C’était un 10 novembre, l’exécution de Ken Saro-Wiwa

« L’exploration pétrolière a transformé le pays ogoni en immense terrain vague. Les terres, les rivières et les ruisseaux sont en permanence entièrement pollués ; l’atmosphère est empoisonnée, chargée de vapeurs d’hydrocarbures, de méthane, d’oxydes de carbone et de suies rejetés par les torchères qui, depuis trente-trois ans, brûlent des gaz vingt-quatre heures sur vingt-quatre tout près des zones d’habitation. Le territoire ogoni a été dévasté par des pluies acides et des épanchements ou des jaillissements d’hydrocarbures. Le réseau d’oléoducs à haute pression qui quadrille les terres cultivées et les villages ogoni constitue une dangereuse menace. »

Ken Saro-Wiwa, s’adressant à l’Organisation des peuples et nations non représentés à Genève, en 1992.


C’est le 10 novembre 1995 que le brillant écrivain, producteur, et surtout militant écologiste, nigérian, Ken Saro-Wiwa fut exécuté, par pendaison, à Port Harcourt. Dans ses livres (Sozaboy, On a Darkling Plain…) il raconte la guerre civile que le Nigeria à connu, au crépuscule des années 60, mais ce qui lui vaudra les foudres du régime dictatoriale du général Sani Abacha, ainsi que celles de puissants hommes d’affaires occidentaux, c’est son engagement écologique et politique au coté du peuple Ogoni ; un peuple occupant un petit territoire, pétrolifère, au sud du Nigeria, près de Port Harcourt.

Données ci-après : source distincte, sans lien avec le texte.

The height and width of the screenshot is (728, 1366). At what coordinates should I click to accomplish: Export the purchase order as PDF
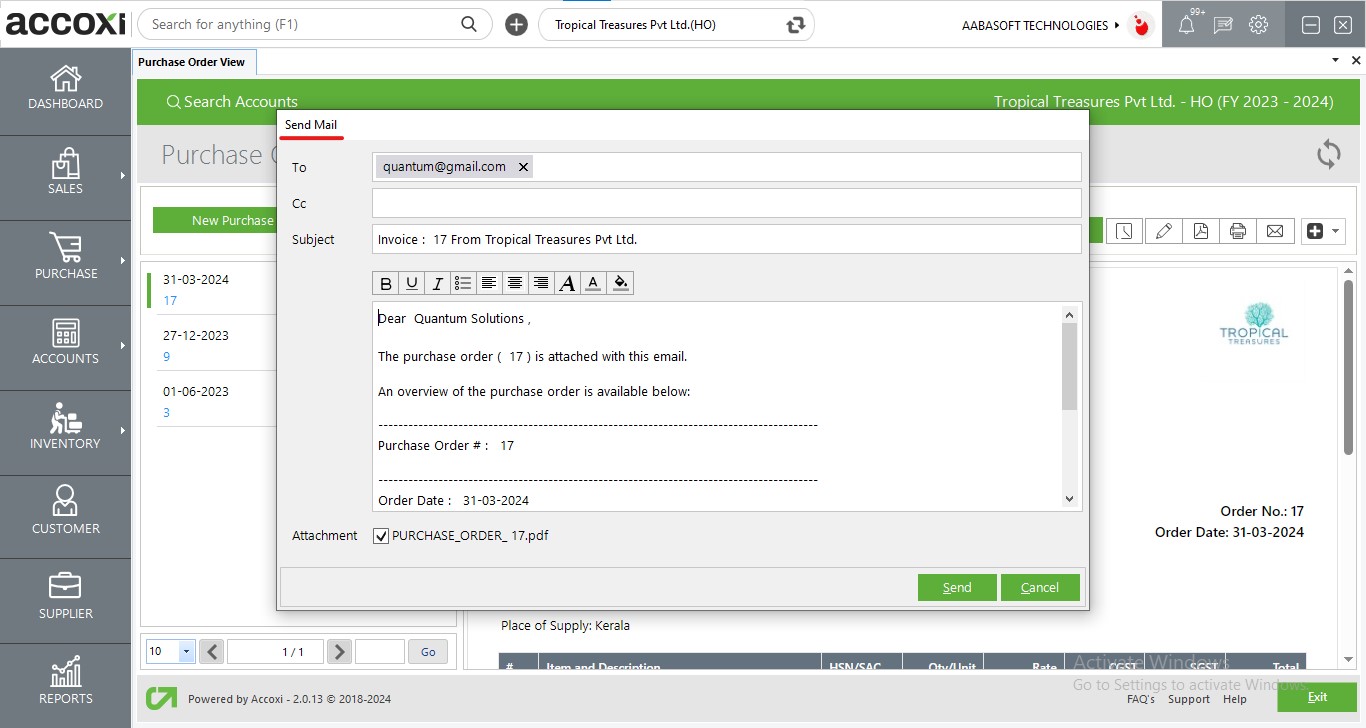point(1200,231)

Dès 1990, le MOSOP (MOvement for the Survival of the Ogoni People), le mouvement crée entre autre, par Ken Saro-Wiwa, enregistre ses premières victoires face au conglomérat britannico-néerlandais Shell. Et puisque le capitalisme ne recule devant aucune ignominies, le géant pétrolier n’hésite pas à faire appel au sanguinaire Sani Abacha, pour réprimer ces gênants manifestants, pourtant pacifique ; s’en suivra 5 années de lutte sanglante, qui feront chez les ogonis plus de 2000 morts, quand à Ken Saro-Wiwa, il fera plusieurs séjours en prison, jusqu’à sa troisième arrestations en mai 1994, ou il fut condamné à mort par un tribunal spécial, la sentence fut exécuté l’année suivante, le 10 novembre.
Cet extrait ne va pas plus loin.